Publish over SSH invalid private key

Question

I use Publish over SSH in Jenkins to connect to remote server. I already have a private key(in OpenSSH format starts with -----BEGIN OPENSSH PRIVATE KEY-----) that works perfectly from shell under jenkins user but when I use it from web interface it throws jenkins.plugins.publish_over.BapPublisherException: Failed to add SSH key. Message [invalid privatekey: [B@4bba7224]

At the same time I generated another key on Jenkins machine (Debian GNU/Linux 9 in Docker) and copied id_rsa.pub to remote machine.
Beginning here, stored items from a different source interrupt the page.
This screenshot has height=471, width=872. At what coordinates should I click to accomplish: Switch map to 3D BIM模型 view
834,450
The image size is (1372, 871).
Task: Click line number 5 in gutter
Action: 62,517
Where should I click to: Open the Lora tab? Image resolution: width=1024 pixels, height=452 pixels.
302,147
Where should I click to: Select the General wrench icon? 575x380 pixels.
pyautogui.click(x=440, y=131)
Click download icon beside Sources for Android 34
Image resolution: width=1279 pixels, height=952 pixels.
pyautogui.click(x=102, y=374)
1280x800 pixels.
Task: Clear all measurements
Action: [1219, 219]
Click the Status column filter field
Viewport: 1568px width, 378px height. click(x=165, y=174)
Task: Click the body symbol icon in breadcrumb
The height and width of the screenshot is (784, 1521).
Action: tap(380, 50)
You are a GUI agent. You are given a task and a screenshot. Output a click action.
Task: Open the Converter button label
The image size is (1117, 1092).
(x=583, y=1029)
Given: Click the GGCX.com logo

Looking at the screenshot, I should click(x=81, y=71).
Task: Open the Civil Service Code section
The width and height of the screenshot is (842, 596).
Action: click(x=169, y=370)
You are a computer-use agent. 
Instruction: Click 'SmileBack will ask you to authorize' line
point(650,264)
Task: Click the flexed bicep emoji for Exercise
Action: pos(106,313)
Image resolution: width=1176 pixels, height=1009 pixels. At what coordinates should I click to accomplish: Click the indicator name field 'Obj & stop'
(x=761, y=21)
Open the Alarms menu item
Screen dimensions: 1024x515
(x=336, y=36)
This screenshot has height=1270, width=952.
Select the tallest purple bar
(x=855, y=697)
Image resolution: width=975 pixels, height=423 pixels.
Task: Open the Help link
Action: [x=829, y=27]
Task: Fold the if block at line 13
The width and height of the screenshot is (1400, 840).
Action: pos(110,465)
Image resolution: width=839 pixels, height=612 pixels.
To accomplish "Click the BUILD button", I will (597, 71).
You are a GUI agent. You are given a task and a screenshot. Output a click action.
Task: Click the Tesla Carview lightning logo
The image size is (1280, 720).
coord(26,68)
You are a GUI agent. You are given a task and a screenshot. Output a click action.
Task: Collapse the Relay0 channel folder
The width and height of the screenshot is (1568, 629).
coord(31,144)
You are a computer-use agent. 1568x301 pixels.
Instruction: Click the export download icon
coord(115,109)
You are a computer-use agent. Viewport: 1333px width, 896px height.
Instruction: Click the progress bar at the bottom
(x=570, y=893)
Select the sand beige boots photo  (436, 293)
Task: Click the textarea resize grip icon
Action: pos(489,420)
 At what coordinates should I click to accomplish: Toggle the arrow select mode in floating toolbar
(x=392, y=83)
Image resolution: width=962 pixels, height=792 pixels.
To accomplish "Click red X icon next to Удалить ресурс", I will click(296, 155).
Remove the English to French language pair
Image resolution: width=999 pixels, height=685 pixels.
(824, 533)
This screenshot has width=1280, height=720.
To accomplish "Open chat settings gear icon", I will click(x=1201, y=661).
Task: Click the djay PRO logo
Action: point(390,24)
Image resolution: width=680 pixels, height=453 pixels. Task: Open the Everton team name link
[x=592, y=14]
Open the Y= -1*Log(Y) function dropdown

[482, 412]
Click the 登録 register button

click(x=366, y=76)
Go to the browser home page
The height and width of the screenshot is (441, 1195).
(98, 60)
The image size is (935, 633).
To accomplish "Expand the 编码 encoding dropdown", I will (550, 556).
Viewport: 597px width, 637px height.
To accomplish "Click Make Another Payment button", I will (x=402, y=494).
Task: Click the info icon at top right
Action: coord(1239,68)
This key is different and starts with -----BEGIN RSA PRIVATE KEY----- and for this key error is Message [Auth fail] so it understand the key.

Answer 1

You use this command to generate new keypem

ssh-keygen -m PEM

The keypem start with

-----BEGIN RSA PRIVATE KEY-----

sshCommand in Jenkins will accept this key

withCredentials([sshUserPrivateKey(
    credentialsId: 'server', 
    usernameVariable: 'USER', 
    keyFileVariable: 'KEY_FILE'),
    string(credentialsId: 'server-ip', variable: 'EC2_IP')
]) {
    def remote = [:]
    remote.name = USER
    remote.host = EC2_IP
    remote.user = USER
    remote.identityFile = KEY_FILE
    remote.allowAnyHosts = true
    sshCommand remote: remote, command: "pwd"
}

Answer 2

I just came across the same issue. The plugin was confused by the newer OpenSSH format (I also had a private key starting with -----BEGIN OPENSSH PRIVATE KEY-----).

I saved the key and loaded it in PuTTyGen, then Conversions-> Export OpenSSH Key (notice there is a "Export OpenSSH Key (force new file format)" which we don't want. This is on Windows obviously; I'm not sure what equivalent would be on other OS'es.

My newly exported key started with -----BEGIN RSA PRIVATE KEY-----and the plugin accepted it after this.